The test was in C, but I couldn't come up with an algorithm that mapped well to C. I ended up sending off a rather inelegant mess, but later decided to convert the code to Python, because I decided the algorithm I came up with was pleasant and deserved a pleasant implementation.

The algorithm works first by parsing the expression into a list of nodes:

class Node:
  def __init__(this, place, number, operator):
    this.place    = place
    this.number   = number
    this.operator = operator

  def __repr__(this):
    return 'Node(%d, %d, "%s")' % (this.place, this.number, this.operator)

place is the numerical label we use to refer to each node. We'll be removing nodes from the list later, and it's important to keep a constant naming scheme. number is the numerical operand associated with the node. operator is the operator, if any, that was to the right of the number. I build the node list nodes from the expression string expr like so:

  nodes  = []
  place  = 0
  number = 0
  for token in re.split("([\+\-\*\/])", expr.replace(" ", "")):
    if "+-*/".find(token) < 0: number = int(token)
    else:
      nodes.append(Node(place, number, token))
      place += 1
  nodes.append(Node(place, number, ""))

The result, for the input of 2 + 4 - 6 * 8, is
[Node(0, 2, "+"), Node(1, 4, "-"), Node(2, 6, "*"), Node(3, 8, "")].

Given this list, we can simulate a parenthesization set by evaluating the operators in a certain order, as specified in the list called permutation:

def evaluate(nodes, permutation):
  for i in permutation:
    for j in xrange(0, len(nodes)):
      if nodes[j].place == i: break

    result = 0
    left  = nodes[j  ].number
    right = nodes[j+1].number
    op    = nodes[j  ].operator
    if op == "+": result = left+right
    if op == "-": result = left-right
    if op == "*": result = left*right
    if op == "/": result = left/right

    nodes.remove(nodes[j])
    nodes[j].number = result

  return nodes[0].number

For instance, a nodes value of [Node(0, 2, "+"), Node(1, 4, "-"), Node(2, 6, "*"), Node(3, 8, "")] and a permutation of [0, 2, 1] corresponds to the expression (2+4) - (6*8).

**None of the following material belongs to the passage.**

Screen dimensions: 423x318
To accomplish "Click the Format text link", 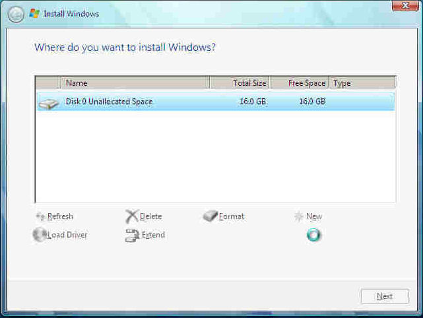I will tap(232, 216).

To evaluate this we first perform the operation of the node with the place of 0, leaving us with:
[Node(1, 6, "-"), Node(2, 6, "*"), Node(3, 8, "")].
Then we would calculate the node with a place of 2, giving:
[Node(1, 6, "-"), Node(3, 48, "")].
Finally we would calculate the node with a place of 1, giving:
[Node(3, -42, "")].

In the single remaining node, we have our result of -42. The main chunk of code left to describe is the one to build the list of permutations. The problem here is essentially to come up with every possible ordering of whole numbers below the number of operators in the expression. For the previous expression, with 3 operators, we'd want the following set of permutations:
[[0, 1, 2], [0, 2, 1], [1, 0, 2], [1, 2, 0], [2, 0, 1], [2, 1, 0]]
Not necessarily in that order. This is the code I came up with to generate such a list:

def permute(size):
  permutation  = [0] * size
  permutations = []

  def subPermute(n):
    for i in xrange(0, size):
      if permutation[:n].count(i): continue

      permutation[n] = i
      if n < size-1: subPermute(n+1)
      else: permutations.append(permutation[:])

  subPermute(0)
  return permutations

This sets up the local lists permutation, which contains the permutation currently being built, and permutations, which is the list of permutations which have already been built. Then it defines a local subroutine, subPermute, that recursively calculates all the permutations.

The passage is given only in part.